Developmental milestones are guidelines that can reassure you your toddler is on track developmentally. If your toddler is developmentally delayed and could benefit from early intervention, they’ll also give you that information early. But these milestones are only rough guidelines. Every child is different, and many children will be slightly advanced or behind in some area or another.
Just because your child is slow at developing fine motor skills, for instance, doesn’t mean he’ll have trouble with fine motor skills later in life. The rate at which a skill develops in baby and toddlerhood is not related to the adeptness your child will have at that skill later in life.

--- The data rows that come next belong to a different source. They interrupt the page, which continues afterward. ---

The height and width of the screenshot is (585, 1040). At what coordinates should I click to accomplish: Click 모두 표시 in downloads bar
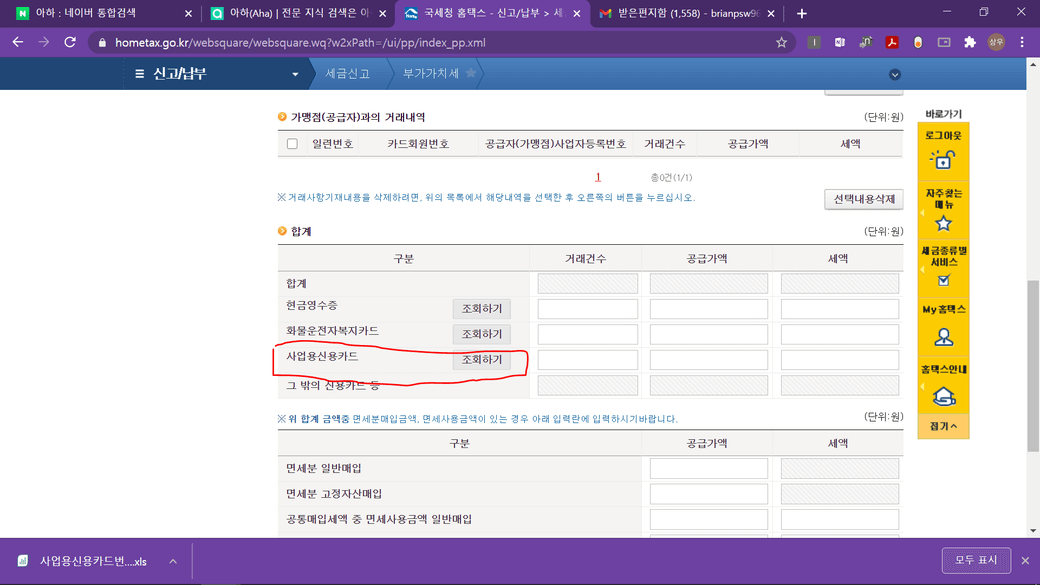[x=975, y=561]
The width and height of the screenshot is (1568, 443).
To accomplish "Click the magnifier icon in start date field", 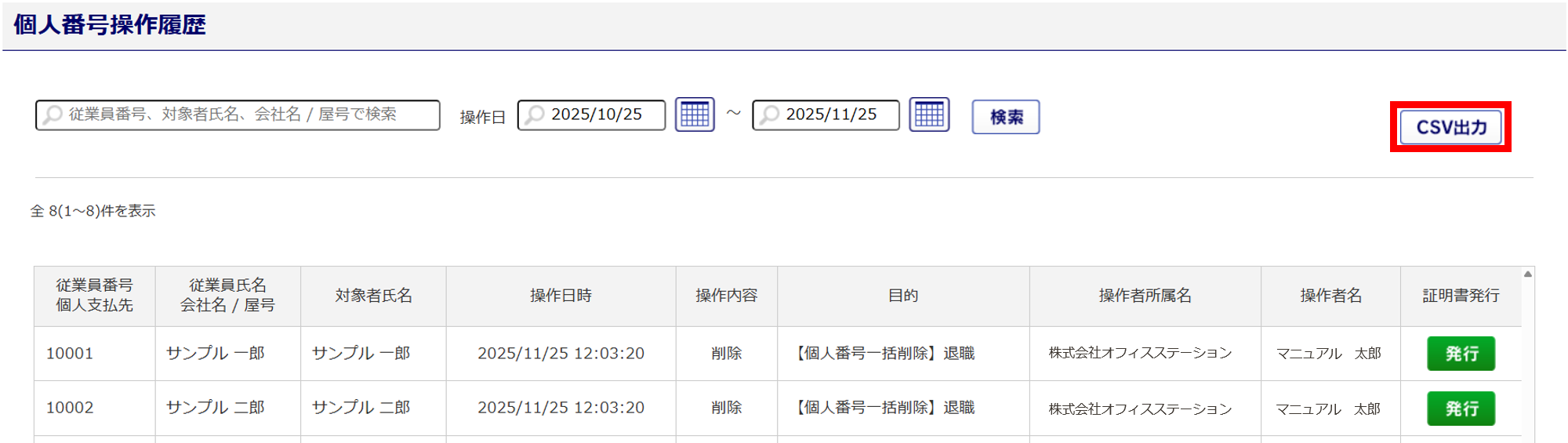I will pos(535,115).
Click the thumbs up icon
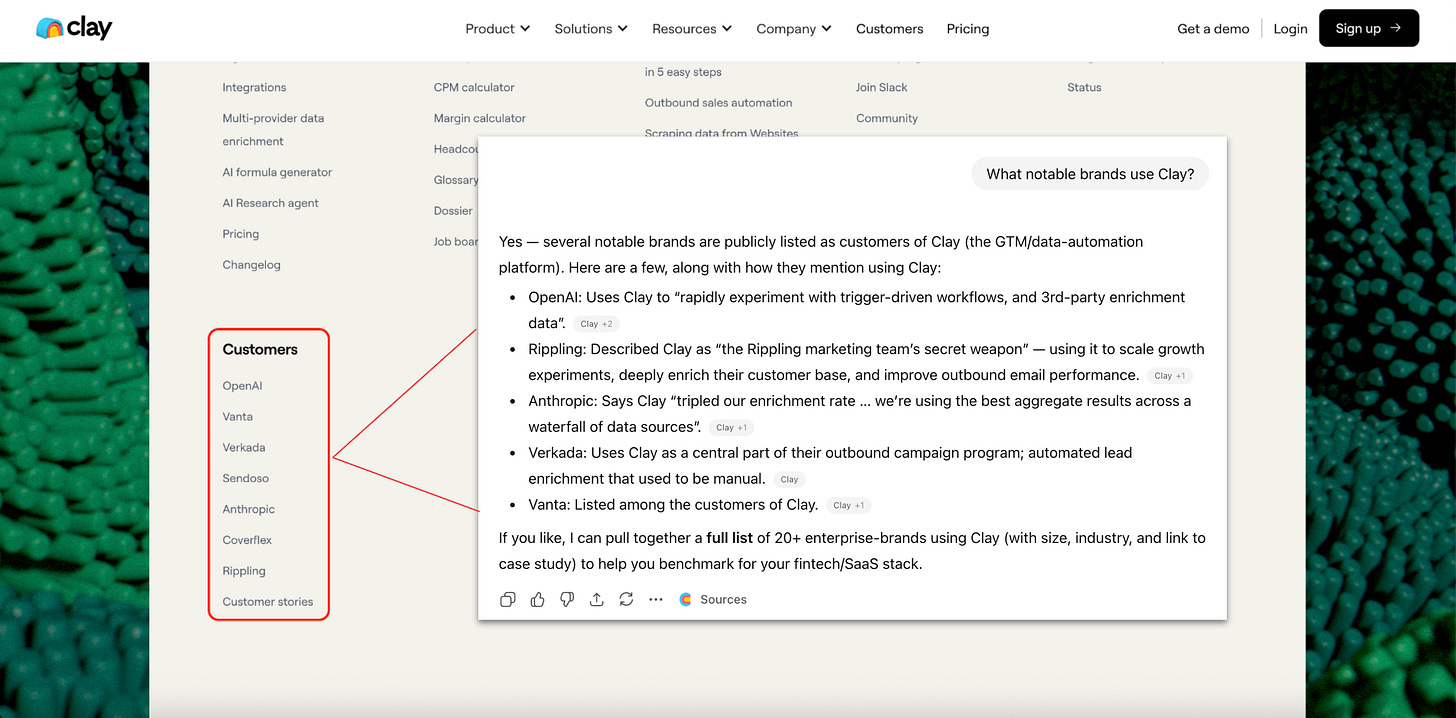The height and width of the screenshot is (718, 1456). pyautogui.click(x=538, y=599)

Below are some basic toddler developmental milestones you can read through to determine how your child is doing, and find out if there are any areas that could use a little work.

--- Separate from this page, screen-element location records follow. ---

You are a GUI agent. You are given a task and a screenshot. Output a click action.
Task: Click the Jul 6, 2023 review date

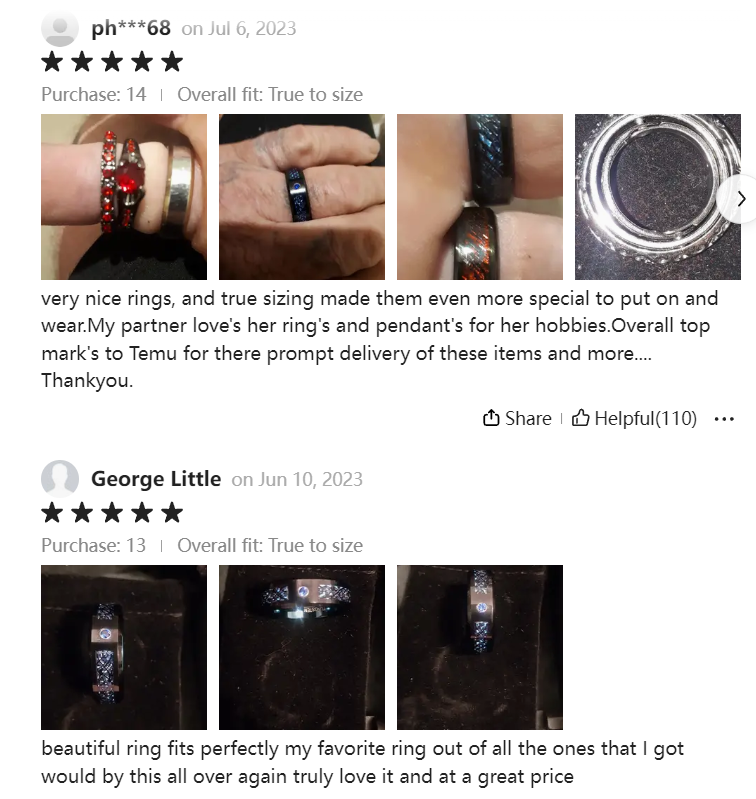[x=250, y=29]
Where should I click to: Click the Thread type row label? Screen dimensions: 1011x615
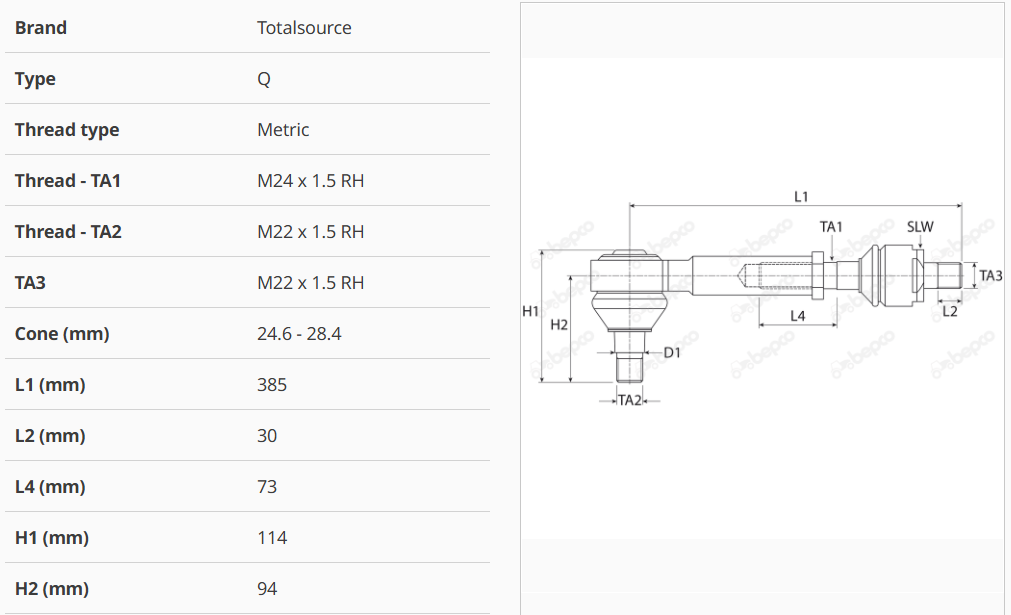pyautogui.click(x=67, y=130)
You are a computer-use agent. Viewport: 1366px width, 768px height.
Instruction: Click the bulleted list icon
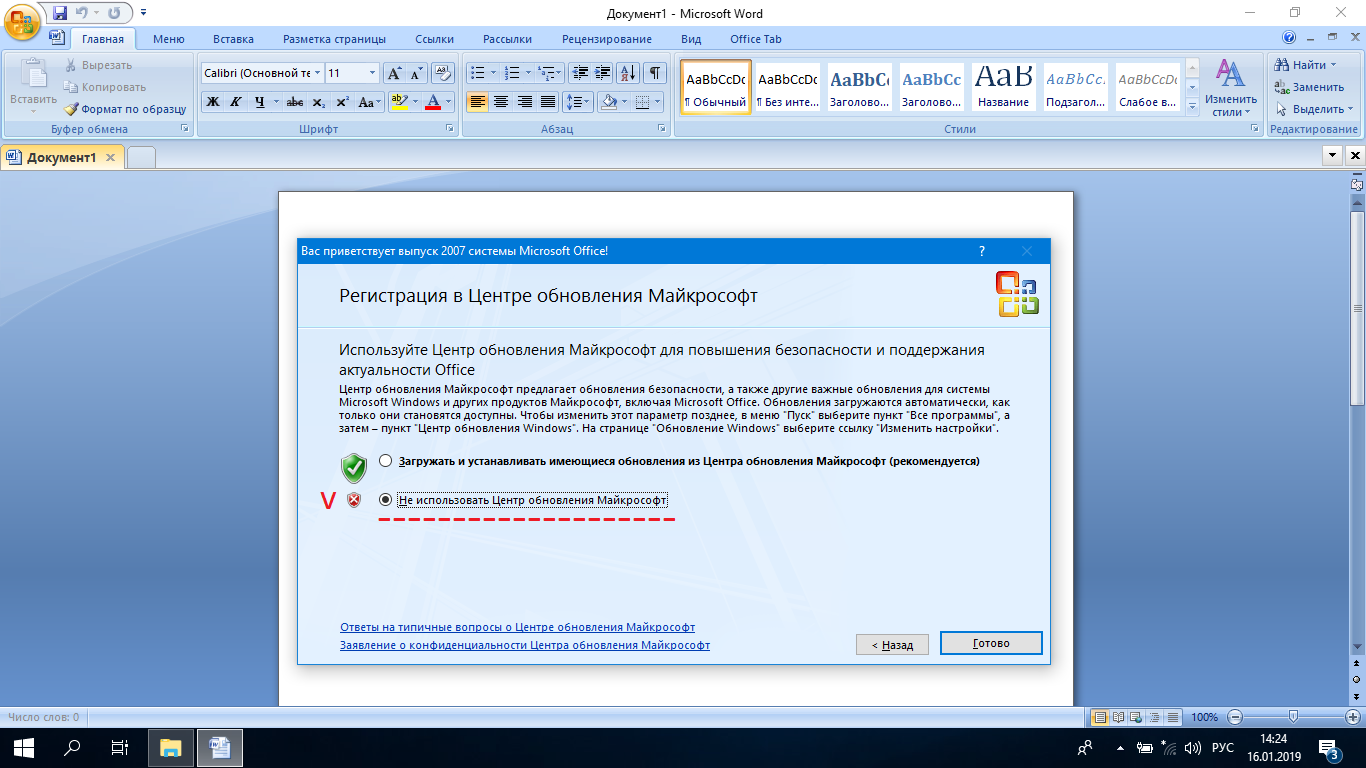[477, 73]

By the time you celebrate your child’s first birthday, he will probably:
• Be able to crawl
• Be able to use furniture, toys or people’s legs to pull himself up to stand
• Cruise along furniture
• Say a few words or exclamations, maybe including dada and mama
• Understand the word and concept of no, though he may not always obey
• Use gestures: wave goodbye, shake head no
• Enjoy banging toys on tables or highchairs; enjoy throwing things
• Be able to drink from a cup, and perhaps even use a spoon
• Find an familiar object you ask for
• Sit when asked to
By the time your child turns two, he will probably:
• Be able to say around ten to twenty words, possibly including names of family members
• Put together two or three words to make phrases
• Be able to play pat-a-cake
• Use language to express his own wants, perhaps saying ‘water’ when he wants water.
• Identify and point to eyes, nose, mouth and toes when asked
• Bring toys to you when you ask for them, even from another room
• Walk independently
• Carry toys around, or pull them behind him
• Run a little
• Be able to kick a ball
• Be able to climb on and off his bed, the couch, and other household furniture
• Be able to go up and down the stairs, with support
• Be able to ‘draw’ with markers, a pen, or a crayon
• Understand simple language, and know the names of family members
• Play imaginative, make-believe games, such as imitations of mommy and daddy
• Be able to sort simple objects into basic sets, such as by color or by shape
By the time your child turns three, he will probably:
• Be able to communicate effectively with speech, and talk to you and others
• Be able to identify his own body parts
• Know and say his own first name; be able to answer “How old are you?” with his fingers
• Put nouns and verbs together to make short sentences
• Answers questions
• Ask questions, including “why?”
• Be able to climb
• Be able to walk backwards as well as forwards easily
• Understand the concept of time (for instance, yesterday, tomorrow, morning, or night)
If your child is behind these milestones in any areas, you may want to discuss it with your pediatrician, but any worry is probably premature at this time. Your pediatrician will ask you questions about your child’s ability in similar skills, observe him in the office, and then will be able to tell you whether or not your child needs any early intervention.
You should also be aware that some of these developmental milestones depend on the home environment and what your child has been taught. For instance, if you never showed your baby where her eyes, ears, nose and mouth were, she will not be very likely to be able to identify them at age two. If you never give your child paper and crayons she will not be able to draw. These are activities that encourage your child’s cognitive development, however, so if you find you have ‘gaps’ in the skills listed here, you may want to make a special effort to work on those areas with your child.